To sposób, by on i jego trupa jeźdźców, woltyżerów, tancerzy i muzyków, nie zapominając o sześciu koniach, mogli zaoferować zupełnie nowy spektakl. W każdy poniedziałek, wtorek, czwartek i piątek o 19:30 Lilian i jego koledzy, którzy się zaprzyjaźnili, występują w stajniach Laguivari w Saint-Georges-d'Oléron , mieście, z którego pochodzi. To miejsce jest mu szczególnie bliskie: „Kocham mój region i w ten sposób chcę się odwdzięczyć”.

Jules-Yann Schneider
Po zakończeniu pokazu Lilian łagodzi ból mięśni nóg z pomocą swojego przyjaciela osteopaty, który towarzyszy mu na występach od kilku lat. Dla tego pasjonata ból nie stanowi problemu. Jeździ konno od czwartego roku życia i od zawsze jego celem było połączenie pasji do jeździectwa z występami. „Połączenie tych dwóch rzeczy było oczywiste. Po prostu chcę widzieć ludzi szczęśliwych”.
ŻyczliwośćCeny zaczynają się od 8 euro dla dzieci i 16 euro dla dorosłych, ale nie przeszkadzają około sześćdziesięciu widzom, którzy przybyli, aby cieszyć się wyjątkowym doświadczeniem rodzinnym. Wieczorem zostali nawet na kolację w ciepłej atmosferze z muzyką w tle. Sylvain Lachaise, ojciec Lilian, jest zadowolony z tak dużej frekwencji jak na początek lipca.
Hasłem przewodnim tego wieczoru, który nie ogranicza się wyłącznie do jeździectwa, jest towarzyskość, jak wyjaśnia bliski przyjaciel rodziny.

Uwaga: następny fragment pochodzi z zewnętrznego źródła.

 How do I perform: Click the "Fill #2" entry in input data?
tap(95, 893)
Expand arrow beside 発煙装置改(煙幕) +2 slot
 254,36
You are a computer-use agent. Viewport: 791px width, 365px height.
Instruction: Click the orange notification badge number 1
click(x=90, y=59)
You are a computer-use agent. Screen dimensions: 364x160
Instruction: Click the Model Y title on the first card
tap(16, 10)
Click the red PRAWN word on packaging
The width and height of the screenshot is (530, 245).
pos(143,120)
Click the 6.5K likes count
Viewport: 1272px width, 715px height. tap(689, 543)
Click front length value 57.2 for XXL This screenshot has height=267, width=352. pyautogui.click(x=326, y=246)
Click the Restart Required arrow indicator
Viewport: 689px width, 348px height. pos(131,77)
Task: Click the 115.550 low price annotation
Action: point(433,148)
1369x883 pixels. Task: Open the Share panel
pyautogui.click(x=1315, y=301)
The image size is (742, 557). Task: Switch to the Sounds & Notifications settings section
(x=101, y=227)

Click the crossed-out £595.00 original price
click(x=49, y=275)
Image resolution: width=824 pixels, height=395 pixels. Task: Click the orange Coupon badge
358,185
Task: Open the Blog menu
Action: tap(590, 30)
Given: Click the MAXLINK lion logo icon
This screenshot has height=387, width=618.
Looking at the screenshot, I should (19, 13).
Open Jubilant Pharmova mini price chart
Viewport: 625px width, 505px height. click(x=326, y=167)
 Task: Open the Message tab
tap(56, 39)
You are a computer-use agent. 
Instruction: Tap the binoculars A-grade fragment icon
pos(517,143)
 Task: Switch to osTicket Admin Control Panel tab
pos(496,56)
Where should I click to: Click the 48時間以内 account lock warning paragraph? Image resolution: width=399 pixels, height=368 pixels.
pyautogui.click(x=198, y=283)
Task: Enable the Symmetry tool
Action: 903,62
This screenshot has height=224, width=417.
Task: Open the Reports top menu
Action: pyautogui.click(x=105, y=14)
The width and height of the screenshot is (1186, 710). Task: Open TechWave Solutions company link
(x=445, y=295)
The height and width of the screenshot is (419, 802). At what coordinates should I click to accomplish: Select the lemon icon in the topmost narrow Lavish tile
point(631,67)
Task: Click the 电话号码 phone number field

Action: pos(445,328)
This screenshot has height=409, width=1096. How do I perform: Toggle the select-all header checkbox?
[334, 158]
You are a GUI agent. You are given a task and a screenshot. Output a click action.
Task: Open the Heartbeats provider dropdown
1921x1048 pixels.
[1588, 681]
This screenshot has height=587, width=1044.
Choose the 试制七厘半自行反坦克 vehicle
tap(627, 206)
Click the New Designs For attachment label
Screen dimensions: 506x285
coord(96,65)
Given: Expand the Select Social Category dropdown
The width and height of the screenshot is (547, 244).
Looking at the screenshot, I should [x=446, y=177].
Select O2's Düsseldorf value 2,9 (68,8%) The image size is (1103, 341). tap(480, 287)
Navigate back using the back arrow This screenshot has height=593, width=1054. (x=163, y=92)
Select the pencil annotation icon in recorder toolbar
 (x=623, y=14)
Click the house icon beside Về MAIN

Pomiędzy koncertami, jedzeniem i pokazami pirotechnicznymi, rodzina Lachaise oferuje niezapomniane wrażenia dla osób w każdym wieku. „Przy stole dorośli śmieją się razem, a maluchy biegają i świetnie się bawią” – wyjaśnia Sylvain Lachaise, który gra na akordeonie podczas koncertu w trakcie posiłku.

Jules-Yann Schneider
Jego syn podkreśla rodzinny wymiar projektu, który z powodzeniem zgromadził grupę przyjaciół. To dla niego ważna koncepcja, pozwalająca mu pracować w zdrowym środowisku i z powodzeniem występować na scenie u boku koni, które pozostają gwiazdami spektaklu.
Dziś, gdy pokazy piątej edycji dopiero się rozpoczynają, Lilian myśli już o przyszłorocznych: „Mam mnóstwo pomysłów w głowie i chcę wszystko od nowa zmienić”. Pełen ambicji, widzi dalej w występach. „Jeśli chcemy się rozwijać, musimy słuchać naszych koni, rozumieć je, bo to one nas napędzają”. Jedno jest pewne: wyspa Oléron będzie gościć pokazy jeździeckie rodziny Lachaise jeszcze przez kilka lat.